* [Task inputs]
+++++
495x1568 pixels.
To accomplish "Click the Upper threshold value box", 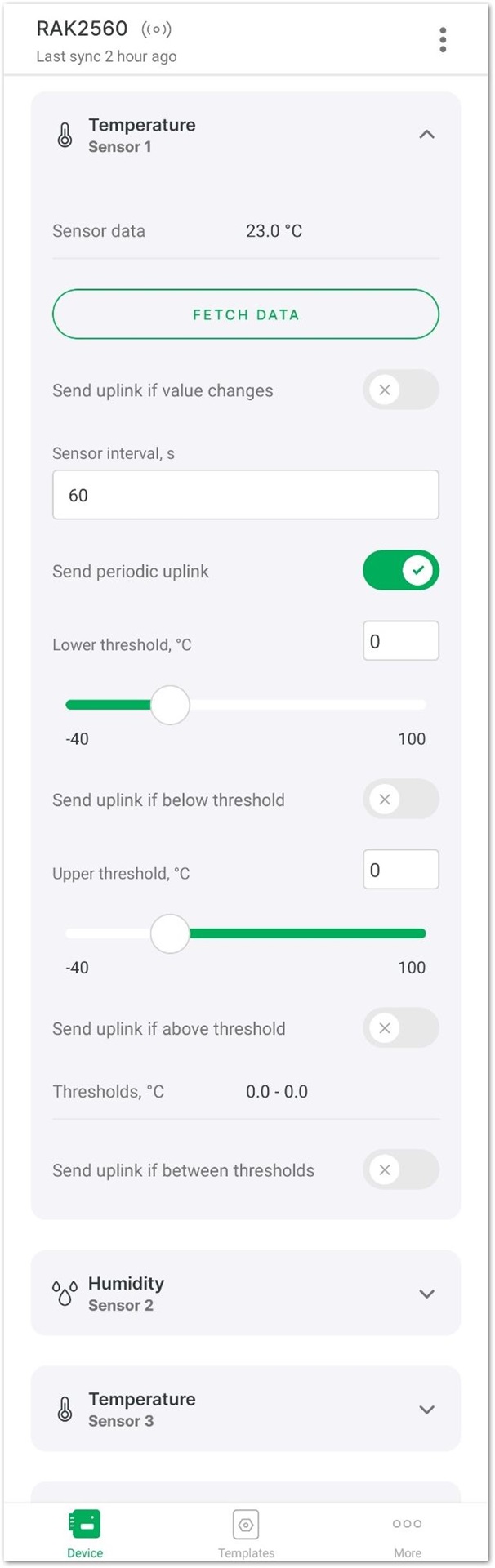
+++++
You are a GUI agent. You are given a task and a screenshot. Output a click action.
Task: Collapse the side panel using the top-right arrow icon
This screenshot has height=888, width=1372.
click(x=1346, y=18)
+++++
* [Work request] Nothing but the lines above, starting at the line that contains "495x1568 pixels." and ending at the line that contains "the Upper threshold", should be given again, exactly and without the pictures.

* [Solution to this exercise]
495x1568 pixels.
To accomplish "Click the Upper threshold value box", 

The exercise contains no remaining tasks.